Task prompt.
Copy out the lines beginning with the one that contains "Click the lightning" and ending with the last line below, exactly as they stand. Pictures are not copied.

Records shown.
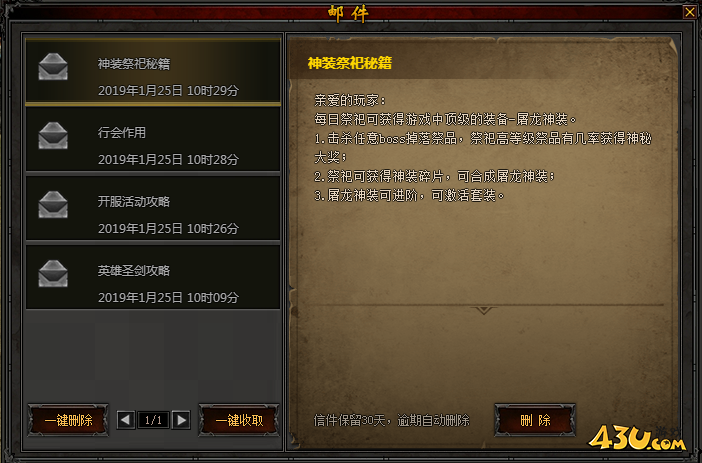Click the 43u.com logo watermark

pos(638,438)
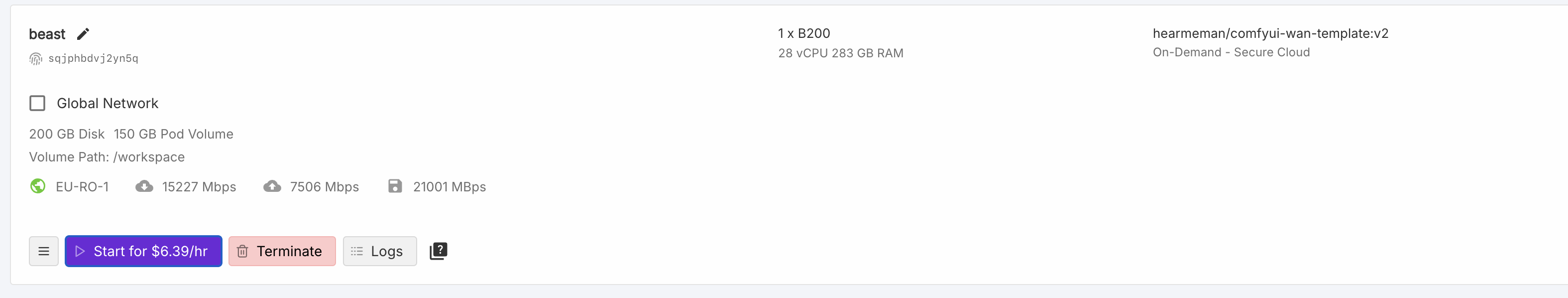Image resolution: width=1568 pixels, height=298 pixels.
Task: Click the hearmeman/comfyui-wan-template:v2 template name
Action: click(1270, 33)

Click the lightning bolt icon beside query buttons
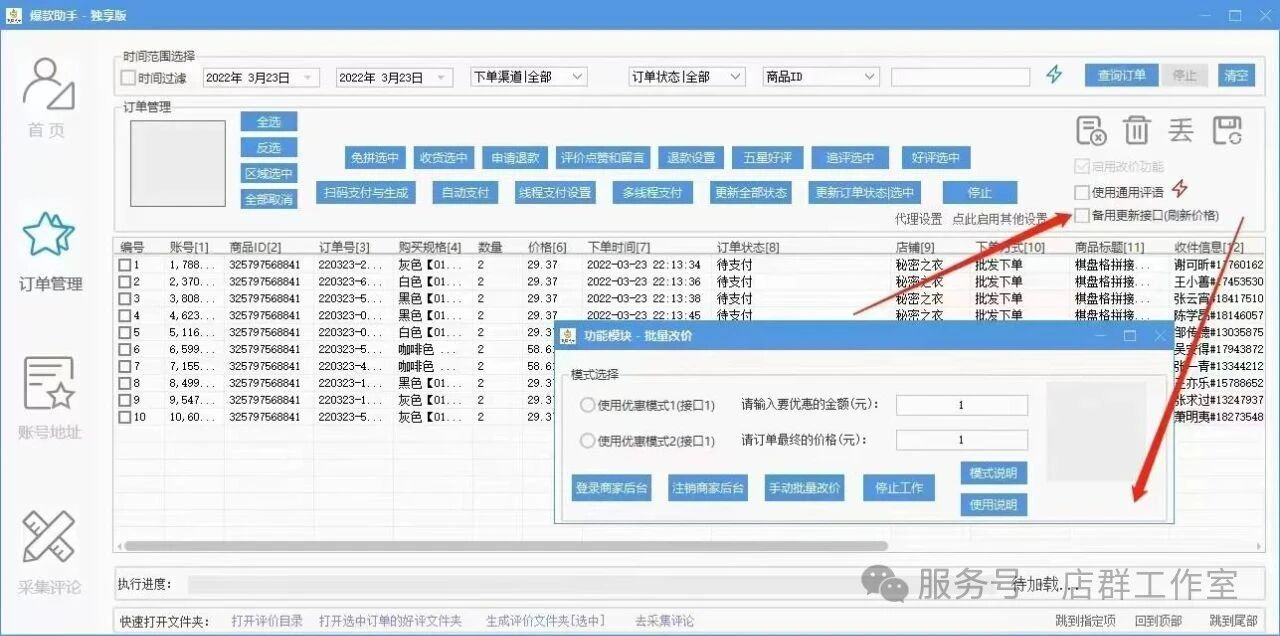pyautogui.click(x=1054, y=74)
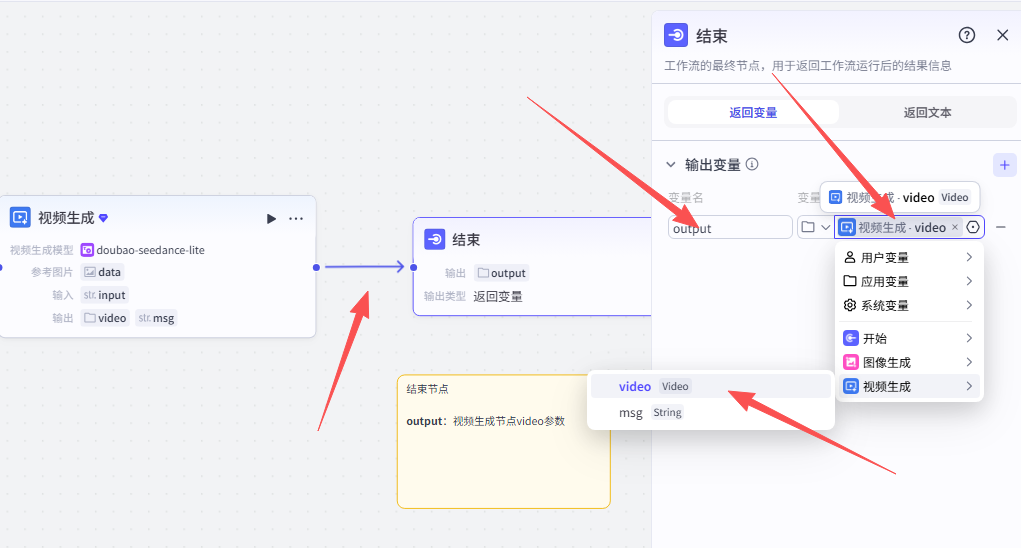
Task: Switch to the 返回文本 tab
Action: coord(927,112)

Output for this exercise.
Click the lightning bolt icon beside query buttons
pyautogui.click(x=1054, y=74)
Task: Switch to the 返回文本 tab
Action: coord(927,112)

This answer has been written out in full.